Anything where you have a dependency structure building up automatically
doesn't need fairness typically, because in the end, you'll be blocked
on the single task that didn't get executed so far.  Such problems
"throttle" automatically.

If your problem should not happen to have that characteristic, which is
not the common case I'd say, then it's easy to turn it into that
something that has the characteristic: introduce a dependency that
represents the kind of fairness you require.  If your fairness
requirement is that you want to complete a writer at least after 1000
readers but no other writer have completed, make that a dependency in
your program.
Doing that has the additional benefit that you'll see whether this is
actually possible for the workload you have at hand.  For example, if
you allow recursive readers, you'll see that this is not possible unless
you track whether a reader has acquired a specific rdlock as a reader
already, or the user provides this information to you.  You can see that
by the fact that your fairness dependency would introduce a deadlock
when combined with the other dependencies.

> Therefore, if it can be avoided, I prefer to avoid it.
> I'm using throttling already as a workaround in the following situations:
> * I have a laptop that, when it has high load for 5 minutes, reboots.
>   (The Linux OS notices that the temperature goes too high and prefers to
>   shutdown, than to damage the hardware.)
>   Workaround: Constantly monitor the load, stop processes.
> * When I 'rm -rf' more than ca. 500 GB at once on a disk of my NAS, it
>   just reboots. It's Linux with ext2fs and some ftruncate() bug.
>   Workaround: Delete directories in chunks of max. 100 GB at once.
> * When I create and use databases (Apache Derby or DB2) on a particular SSD
>   disk, the machine reboots.

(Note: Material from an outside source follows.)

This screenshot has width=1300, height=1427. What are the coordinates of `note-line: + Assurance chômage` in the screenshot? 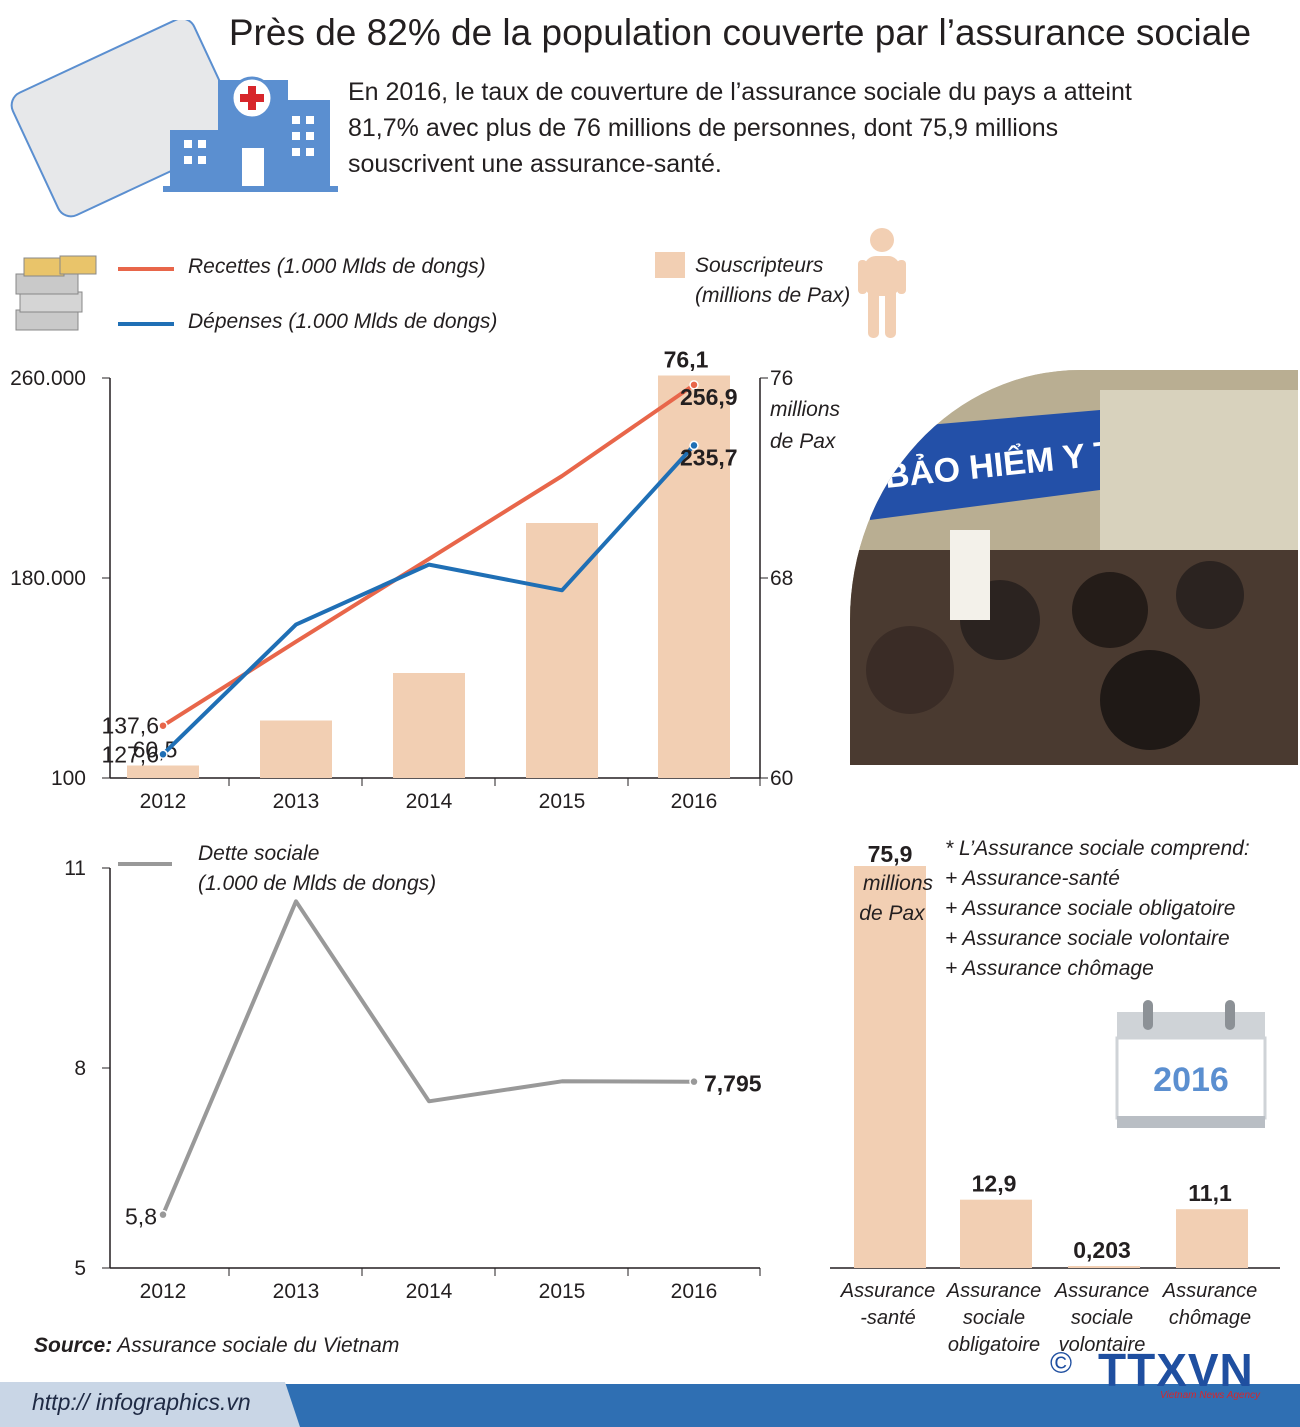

The SSD is buggy hardware - proved by the fact
>   that it works on a different SSD in the same machine.
>   Workaround: Throttling is impossible here - I don't control the program that
>   creates the databases.
> * When I move a 3 GB file from an internal disk (on Mac OS X 10.5) to an SMB
>   file system, the machine becomes unusable for ca. 15 minutes, because of
>   the memory management algorithm in the OS.
>   Workaround: Stop the 'mv' command after 1 GB and restart it soon afterwards.
> * When I download files for more than 2 minutes, it saturates my DSL 
> connection
>   bandwidth, and some programs lose their internet connection because they
>   cannot access DNS any more.
>   Workaround: Use wget with the --limit option.
> You see, throttling becomes necessary when engineers have either not
> constructed robust solutions or not tested it for some supposedly "extreme"
> parameters.

I hope this isn't meant to be a serious argument.  Maybe it's caused
because you got confused by me using the term throttling.